Some platforms and frameworks already have sophisticated tools built in or tools contributed by the community:
- Laravel: https://github.com/barryvdh/laravel-debugbar
- Django: https://github.com/jazzband/django-debug-toolbar
Selenium base test
All my tests need similar functionality so I've written my own base class to provide common functionality. One of the most valuable features is automatically giving each test class a fresh, clean database to execute against.

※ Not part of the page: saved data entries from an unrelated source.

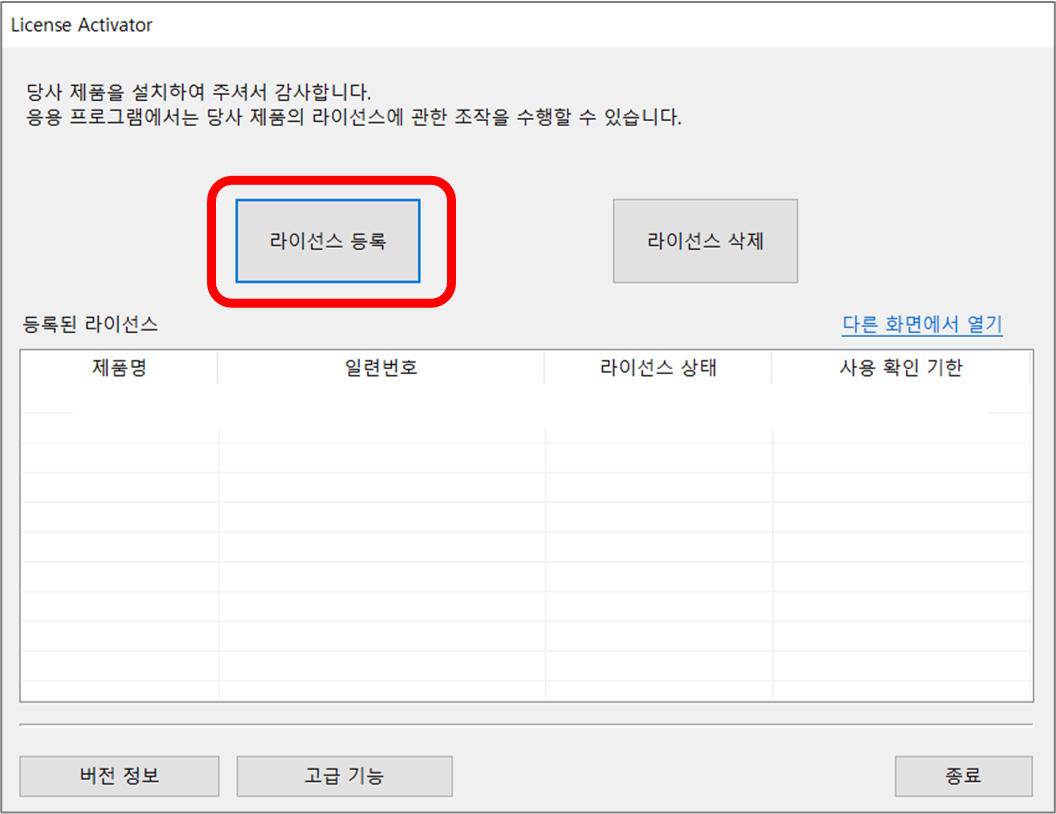1056x814 pixels.
Task: Click divider between 일련번호 and 라이선스 상태 headers
Action: click(x=545, y=368)
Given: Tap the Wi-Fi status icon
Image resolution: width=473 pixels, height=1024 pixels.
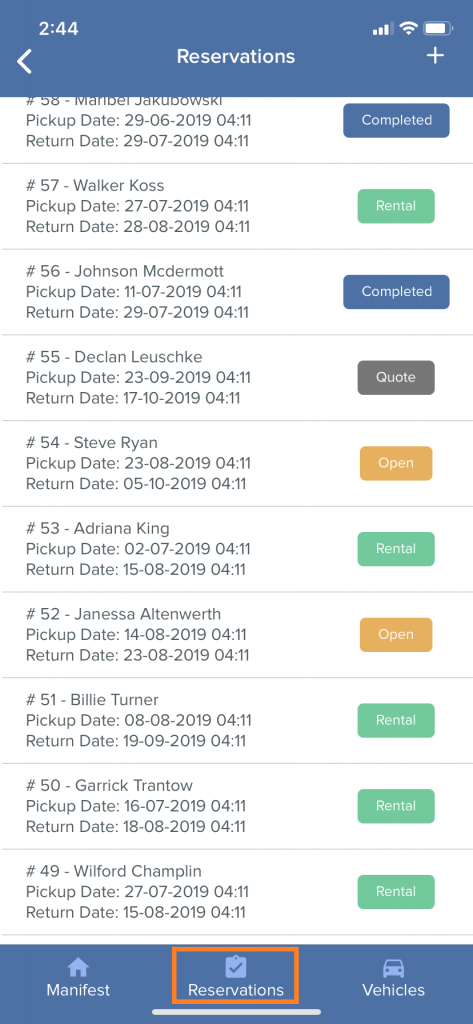Looking at the screenshot, I should coord(409,29).
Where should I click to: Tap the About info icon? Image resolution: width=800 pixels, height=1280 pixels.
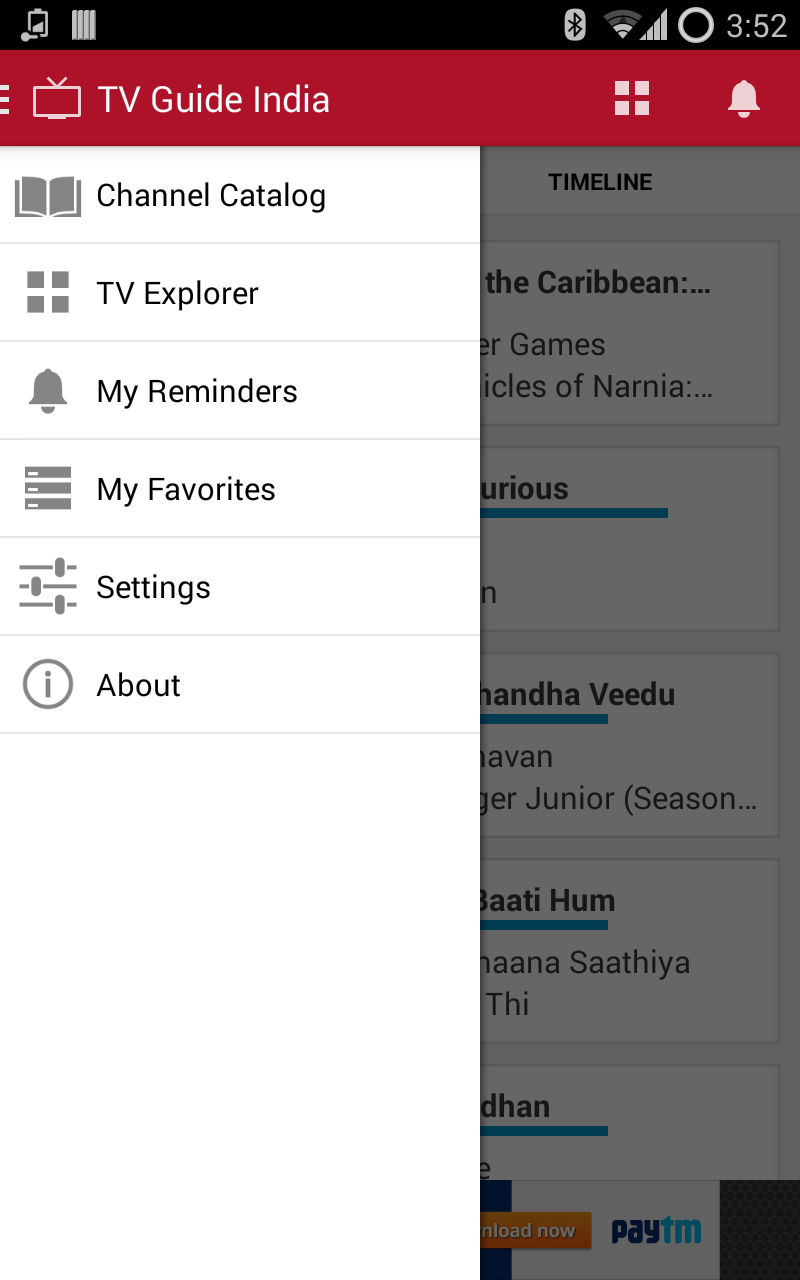click(47, 685)
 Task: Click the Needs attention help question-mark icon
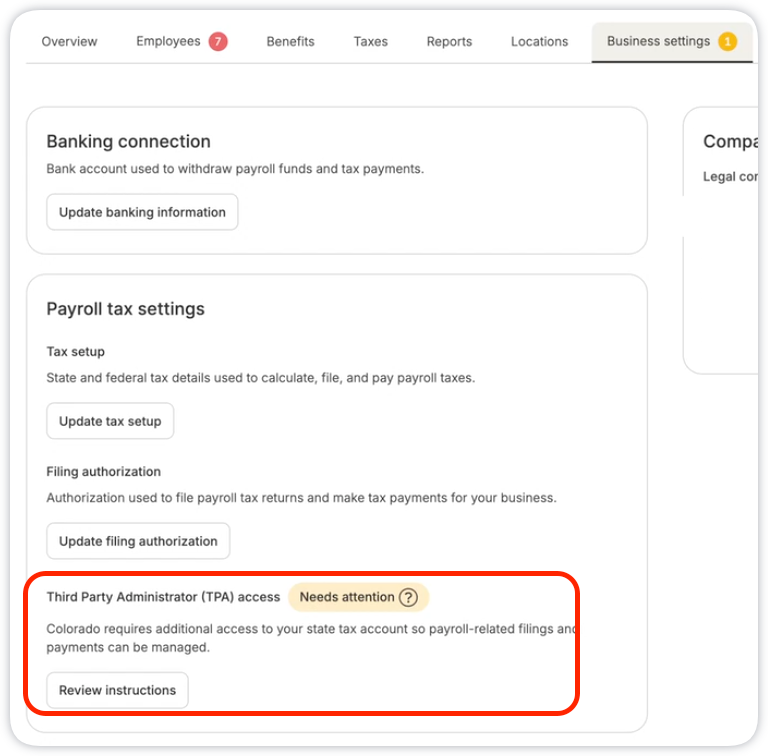(408, 597)
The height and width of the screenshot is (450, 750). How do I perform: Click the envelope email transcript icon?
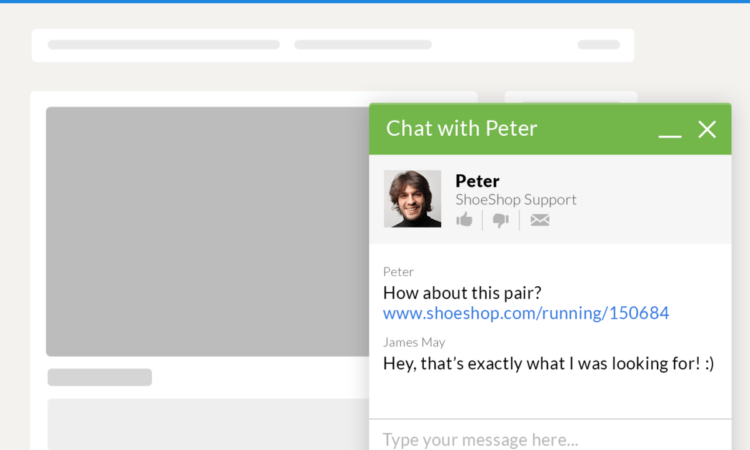click(540, 220)
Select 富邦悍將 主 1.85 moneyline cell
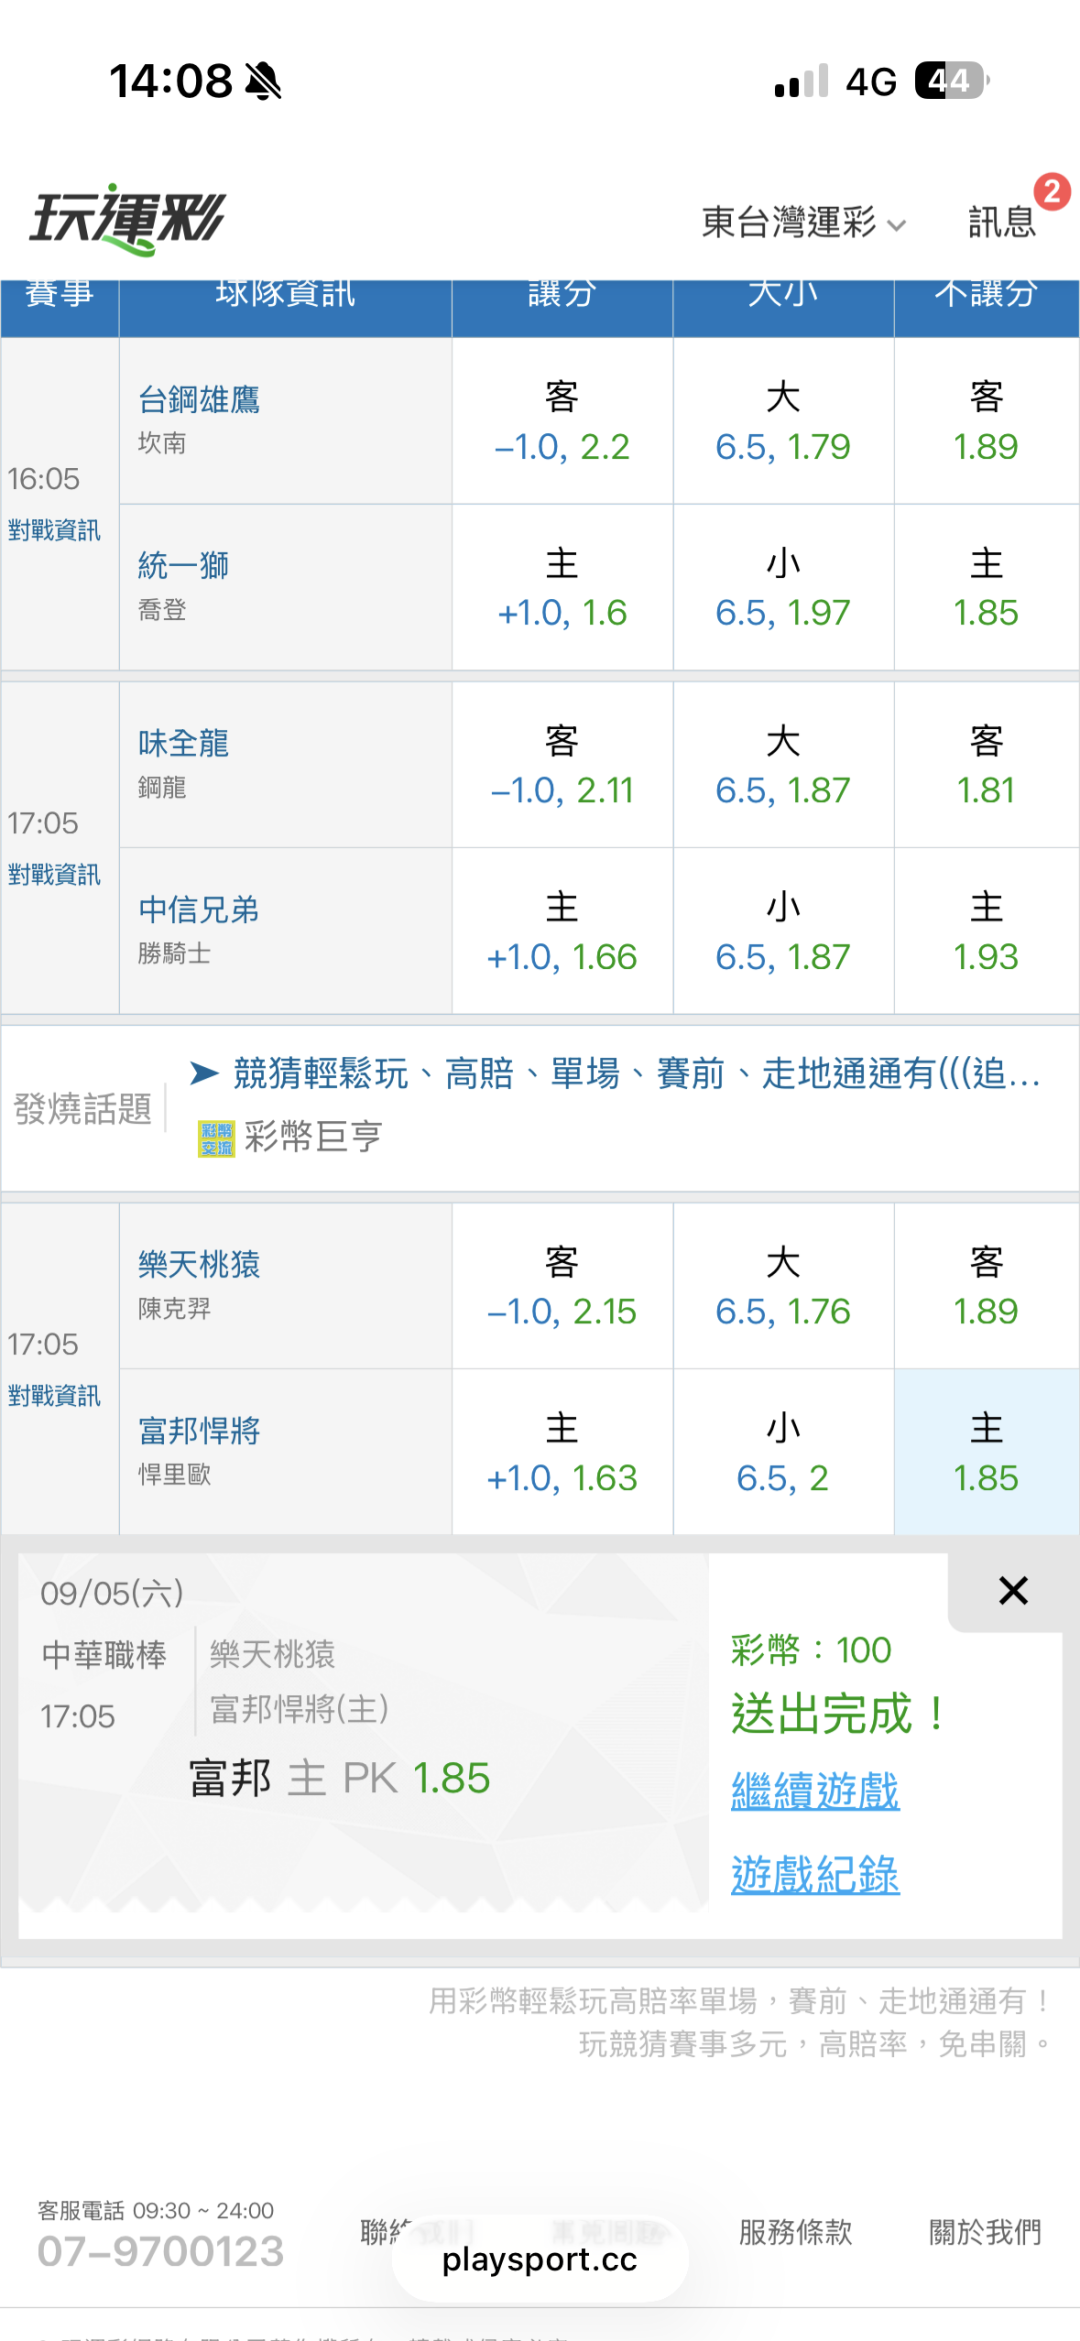Screen dimensions: 1080x2341 point(986,1452)
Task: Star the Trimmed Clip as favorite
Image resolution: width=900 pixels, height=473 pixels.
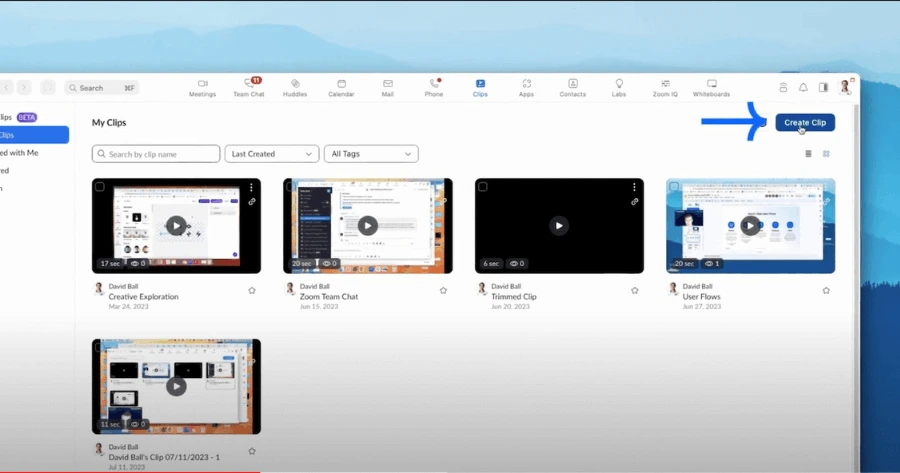Action: tap(635, 290)
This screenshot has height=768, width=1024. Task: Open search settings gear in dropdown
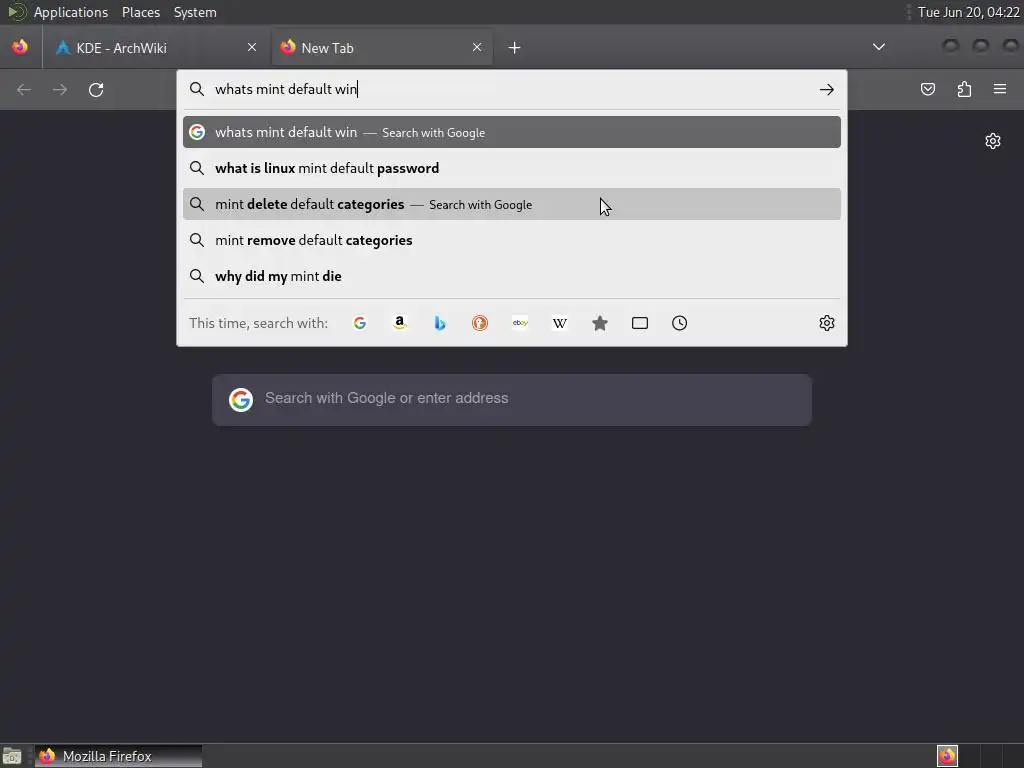827,323
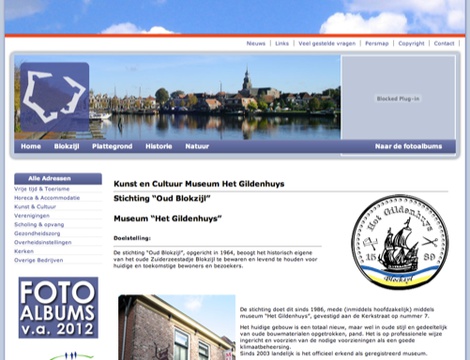Click the Blokzijl fortress map logo

point(55,97)
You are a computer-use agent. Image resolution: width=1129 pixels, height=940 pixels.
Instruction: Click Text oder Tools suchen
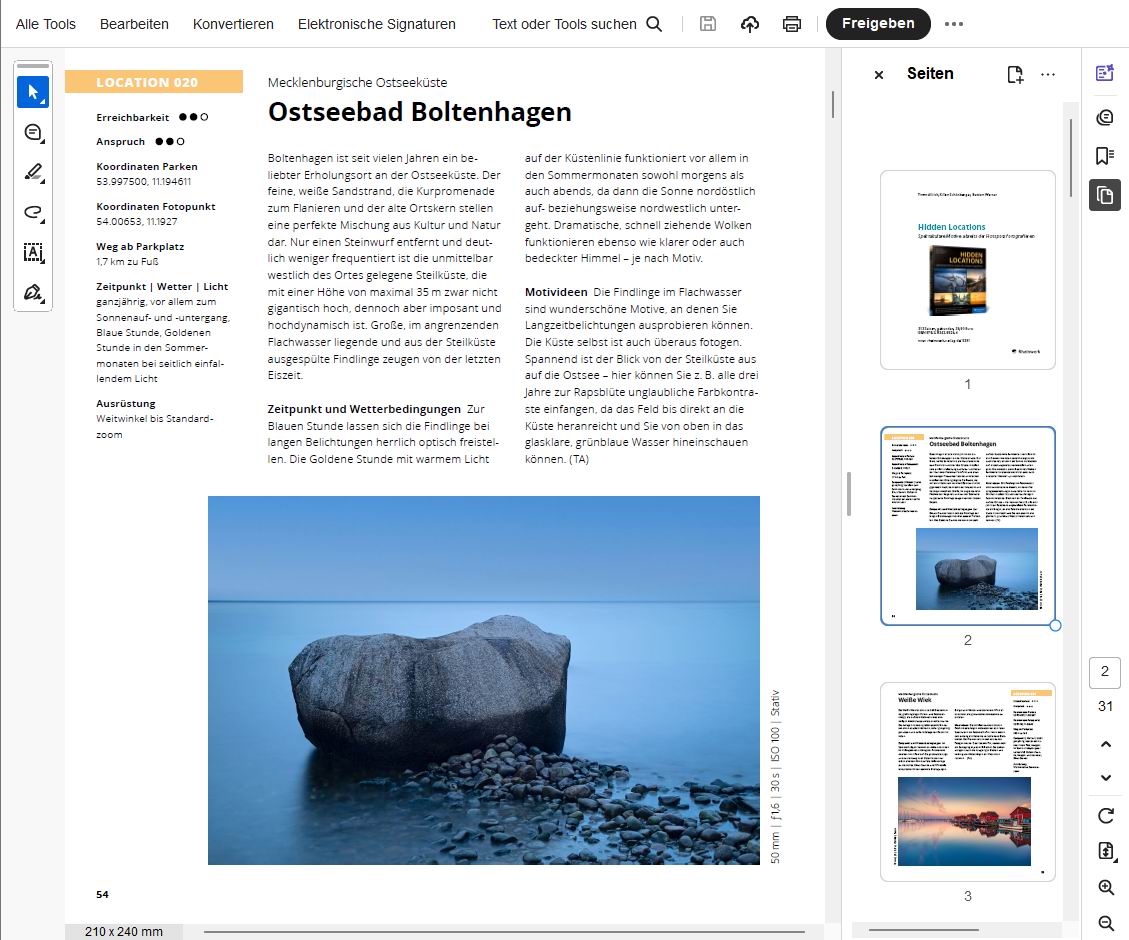[x=576, y=24]
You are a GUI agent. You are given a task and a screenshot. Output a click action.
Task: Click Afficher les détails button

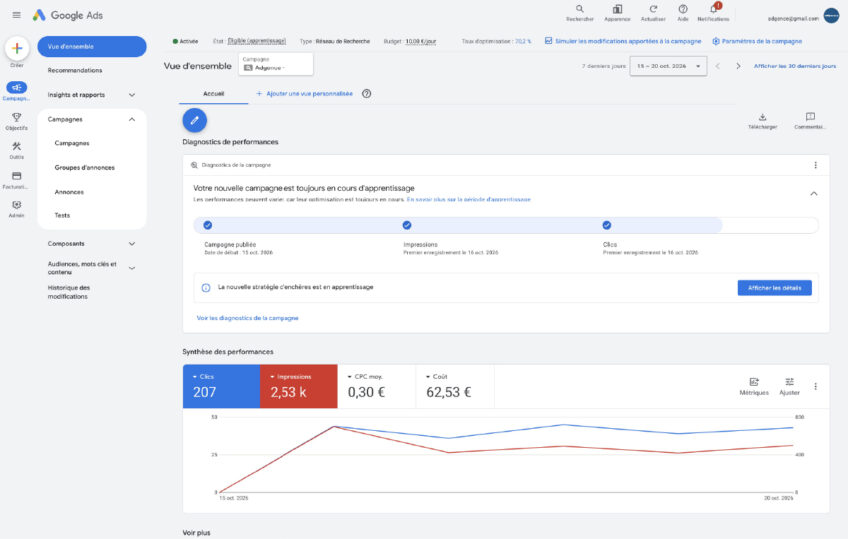(x=774, y=288)
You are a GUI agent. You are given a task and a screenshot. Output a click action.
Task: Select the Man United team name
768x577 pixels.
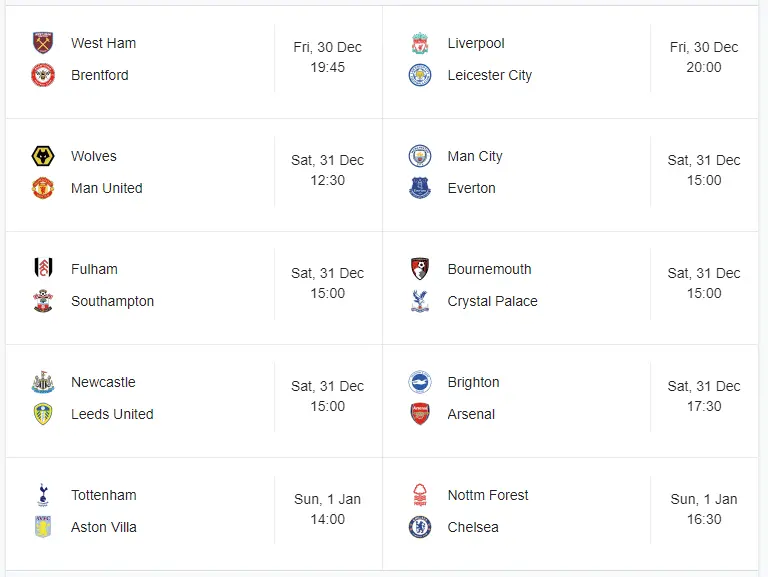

Another benefit to a common base test is easier access to selenium. Because of the consistent messeging, its easy to trigger a test failure if ERROR messages are detected at the end of any test.
IDEA integration
IDEA provides excellent code navigation between tests. Maximizing these features requires properly configuring IDEA. Once configured, it's trivial to run a single test, navigate between tests, and to re-run failed tests.
Hyperlinks that authenticate
When a test fails, the next case is almost always to attempt to reproduce. To speed up reproduction, print a link that instantly logs into the application with the test user with the existing test data. This makes logging in even easier than using a password manager.
Here you can see a log entry "Homepage (logged in)" that opens a browser to the account for this test case. When a failure occures, you can use this link to jump right into where it failed to see where things went wrong.
Here we have a link that logs directly into the admin dashboard and other services like VNC into Selenium:
Conclusion
Investing time into error handling and messaging to enable better visibility when things go wrong and enable quick code navigation pays off dividends over the life of a project.